Bhista merasa seperti ditampar oleh pernyataan ibu mertuanya. Dia meremas kuat tepian gaun yang dipakainya. Dia bingung bagaimana caranya memulai semuanya. Bhista juga ingin menjadi menantu yang baik untuk Nyonya Winata, sebagai balasan pada Satria karena sudah sangat mencintai ibunya. 

"Sayang, Ibu sedang asyik dengan dunianya. Lebih baik kita jangan menganggunya. Ayo ikut aku saja!" ajak Satria sengaja memisah keadaan yang mulai panas. 

"Kita akan ke mana?" tanya Bhista bingung. 

"Sudah, ikut saja. Kau akan tahu nanti," balas Satria sambil tersenyum manis seperti biasanya. 

Bhista mengikuti langkah kaki suaminya. Hatinya tersentuh lagi mendengar Satria mengatakan hal itu di situasi yang tepat. Sekali lagi dia menyelamatkan Bhista dari situasi sulit. 

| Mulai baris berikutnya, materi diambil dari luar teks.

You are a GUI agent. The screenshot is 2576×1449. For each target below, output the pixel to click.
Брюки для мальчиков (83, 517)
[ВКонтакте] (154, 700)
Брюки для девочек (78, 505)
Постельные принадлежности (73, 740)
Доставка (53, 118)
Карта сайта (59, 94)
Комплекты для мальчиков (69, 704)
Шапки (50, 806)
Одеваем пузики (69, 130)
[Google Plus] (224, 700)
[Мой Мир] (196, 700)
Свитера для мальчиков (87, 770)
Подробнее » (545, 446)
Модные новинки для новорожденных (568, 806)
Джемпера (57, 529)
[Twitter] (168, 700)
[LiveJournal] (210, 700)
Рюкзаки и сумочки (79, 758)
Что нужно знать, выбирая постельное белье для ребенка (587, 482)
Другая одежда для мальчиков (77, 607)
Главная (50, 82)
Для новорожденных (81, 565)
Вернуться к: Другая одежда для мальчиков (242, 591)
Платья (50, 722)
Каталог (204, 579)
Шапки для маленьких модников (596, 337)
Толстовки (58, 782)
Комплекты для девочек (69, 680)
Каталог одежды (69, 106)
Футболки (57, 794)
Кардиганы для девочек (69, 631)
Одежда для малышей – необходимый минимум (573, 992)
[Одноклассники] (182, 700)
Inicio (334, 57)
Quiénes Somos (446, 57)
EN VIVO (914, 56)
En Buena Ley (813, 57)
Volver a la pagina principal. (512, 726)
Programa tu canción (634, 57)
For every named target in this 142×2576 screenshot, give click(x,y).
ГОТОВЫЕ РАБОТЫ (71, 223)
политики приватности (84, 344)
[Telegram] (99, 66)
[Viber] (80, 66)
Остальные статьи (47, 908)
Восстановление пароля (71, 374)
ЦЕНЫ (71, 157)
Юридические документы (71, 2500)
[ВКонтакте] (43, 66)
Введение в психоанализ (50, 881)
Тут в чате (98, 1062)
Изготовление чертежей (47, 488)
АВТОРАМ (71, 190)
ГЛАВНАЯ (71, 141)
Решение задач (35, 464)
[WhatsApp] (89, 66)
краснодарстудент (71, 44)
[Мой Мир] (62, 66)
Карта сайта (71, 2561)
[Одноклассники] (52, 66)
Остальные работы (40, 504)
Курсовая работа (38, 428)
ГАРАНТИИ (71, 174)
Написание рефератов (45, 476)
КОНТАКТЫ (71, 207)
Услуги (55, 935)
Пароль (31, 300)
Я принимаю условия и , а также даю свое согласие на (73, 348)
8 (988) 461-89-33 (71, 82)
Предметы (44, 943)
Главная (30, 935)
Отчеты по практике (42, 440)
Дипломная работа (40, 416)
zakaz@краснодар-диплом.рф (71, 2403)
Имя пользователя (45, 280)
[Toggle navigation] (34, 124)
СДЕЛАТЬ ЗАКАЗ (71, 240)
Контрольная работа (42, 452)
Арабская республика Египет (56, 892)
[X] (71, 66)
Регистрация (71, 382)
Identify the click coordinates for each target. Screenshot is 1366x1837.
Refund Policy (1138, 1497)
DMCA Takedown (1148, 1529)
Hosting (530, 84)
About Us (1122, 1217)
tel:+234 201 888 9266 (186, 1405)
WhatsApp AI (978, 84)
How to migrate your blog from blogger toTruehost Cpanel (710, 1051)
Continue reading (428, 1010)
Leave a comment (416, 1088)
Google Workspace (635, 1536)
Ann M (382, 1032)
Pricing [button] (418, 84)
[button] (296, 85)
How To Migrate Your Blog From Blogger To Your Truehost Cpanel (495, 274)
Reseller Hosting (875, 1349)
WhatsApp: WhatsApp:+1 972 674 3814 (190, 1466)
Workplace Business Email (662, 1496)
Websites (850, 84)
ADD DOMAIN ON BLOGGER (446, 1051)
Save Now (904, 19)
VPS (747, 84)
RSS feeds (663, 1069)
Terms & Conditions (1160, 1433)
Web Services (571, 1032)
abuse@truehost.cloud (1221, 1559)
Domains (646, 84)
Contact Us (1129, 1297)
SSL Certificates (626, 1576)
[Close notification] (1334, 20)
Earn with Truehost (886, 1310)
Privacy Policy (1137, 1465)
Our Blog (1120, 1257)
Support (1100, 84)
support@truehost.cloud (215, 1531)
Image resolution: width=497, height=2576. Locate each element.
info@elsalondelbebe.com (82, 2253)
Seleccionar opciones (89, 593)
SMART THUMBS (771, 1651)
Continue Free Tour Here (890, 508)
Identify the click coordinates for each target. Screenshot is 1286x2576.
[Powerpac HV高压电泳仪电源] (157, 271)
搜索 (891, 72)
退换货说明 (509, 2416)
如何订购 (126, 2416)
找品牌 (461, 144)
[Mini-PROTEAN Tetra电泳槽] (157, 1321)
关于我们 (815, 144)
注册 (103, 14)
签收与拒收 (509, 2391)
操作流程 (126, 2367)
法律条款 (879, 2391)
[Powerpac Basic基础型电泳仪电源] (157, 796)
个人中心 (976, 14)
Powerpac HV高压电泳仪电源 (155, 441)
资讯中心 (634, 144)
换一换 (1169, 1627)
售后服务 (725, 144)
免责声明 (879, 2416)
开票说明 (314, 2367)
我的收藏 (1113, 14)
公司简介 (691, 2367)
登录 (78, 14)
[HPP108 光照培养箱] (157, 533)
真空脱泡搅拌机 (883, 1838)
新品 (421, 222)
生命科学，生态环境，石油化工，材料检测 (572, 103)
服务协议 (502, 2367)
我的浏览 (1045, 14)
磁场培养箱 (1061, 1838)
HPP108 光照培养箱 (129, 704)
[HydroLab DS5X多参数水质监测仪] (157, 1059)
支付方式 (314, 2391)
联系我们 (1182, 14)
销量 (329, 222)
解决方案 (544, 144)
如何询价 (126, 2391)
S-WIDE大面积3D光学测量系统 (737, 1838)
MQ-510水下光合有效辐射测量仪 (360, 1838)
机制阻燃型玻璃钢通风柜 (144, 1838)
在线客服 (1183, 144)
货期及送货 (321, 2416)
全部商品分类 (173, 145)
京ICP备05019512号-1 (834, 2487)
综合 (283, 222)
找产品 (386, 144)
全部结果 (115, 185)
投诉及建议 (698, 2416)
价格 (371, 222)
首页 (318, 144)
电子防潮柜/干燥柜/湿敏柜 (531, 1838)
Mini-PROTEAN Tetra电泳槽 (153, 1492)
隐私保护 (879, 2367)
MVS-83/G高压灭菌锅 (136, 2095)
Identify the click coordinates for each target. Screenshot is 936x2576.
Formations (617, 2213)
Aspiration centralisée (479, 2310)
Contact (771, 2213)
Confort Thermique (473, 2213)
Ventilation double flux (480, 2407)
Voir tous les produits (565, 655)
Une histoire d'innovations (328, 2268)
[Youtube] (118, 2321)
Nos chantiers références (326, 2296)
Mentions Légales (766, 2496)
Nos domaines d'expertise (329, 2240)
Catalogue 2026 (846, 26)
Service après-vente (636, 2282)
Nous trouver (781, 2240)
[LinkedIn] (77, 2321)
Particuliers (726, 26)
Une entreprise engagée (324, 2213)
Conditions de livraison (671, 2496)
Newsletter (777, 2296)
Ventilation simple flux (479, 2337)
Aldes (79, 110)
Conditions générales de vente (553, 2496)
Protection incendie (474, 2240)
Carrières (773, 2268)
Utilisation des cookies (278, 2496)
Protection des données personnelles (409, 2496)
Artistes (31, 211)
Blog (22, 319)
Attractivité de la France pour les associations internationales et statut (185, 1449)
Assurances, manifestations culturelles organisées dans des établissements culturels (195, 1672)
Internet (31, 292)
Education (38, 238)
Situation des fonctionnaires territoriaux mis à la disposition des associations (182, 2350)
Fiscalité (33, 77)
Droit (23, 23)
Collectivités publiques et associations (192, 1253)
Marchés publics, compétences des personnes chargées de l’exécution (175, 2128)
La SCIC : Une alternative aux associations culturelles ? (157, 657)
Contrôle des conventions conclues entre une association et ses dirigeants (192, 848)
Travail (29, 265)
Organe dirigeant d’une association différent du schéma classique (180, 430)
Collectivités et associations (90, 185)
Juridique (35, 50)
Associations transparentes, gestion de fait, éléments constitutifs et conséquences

"Ibu, kami akan segera kembali. Bersenang-senanglah dengan tanamanmu itu," ucap Satria sambil melambaikan tangannya. 

"Kami pergi, Ibu," pamit Bhista. 

Tatapan Nyonya Winata yang sinis mengikuti dua orang yang kini sudah berada di teras rumah. Dia benar-benar tidak suka Satria terlalu membela dan memanjakan istrinya. Hati kecil Nyonya Winata sedikit kesal melihat putranya lebih membela istrinya dan menerima keputusan Bhista untuk tetap bekerja. 

"Kita lihat, Bhista. Sampai kapan kau akan mendapat pembelaan dari suamimu itu. Sampai kapan Satria akan terima dengan istri yang tak bisa melayaninya dengan baik dan memilih berkarir," lirih Nyonya Winata.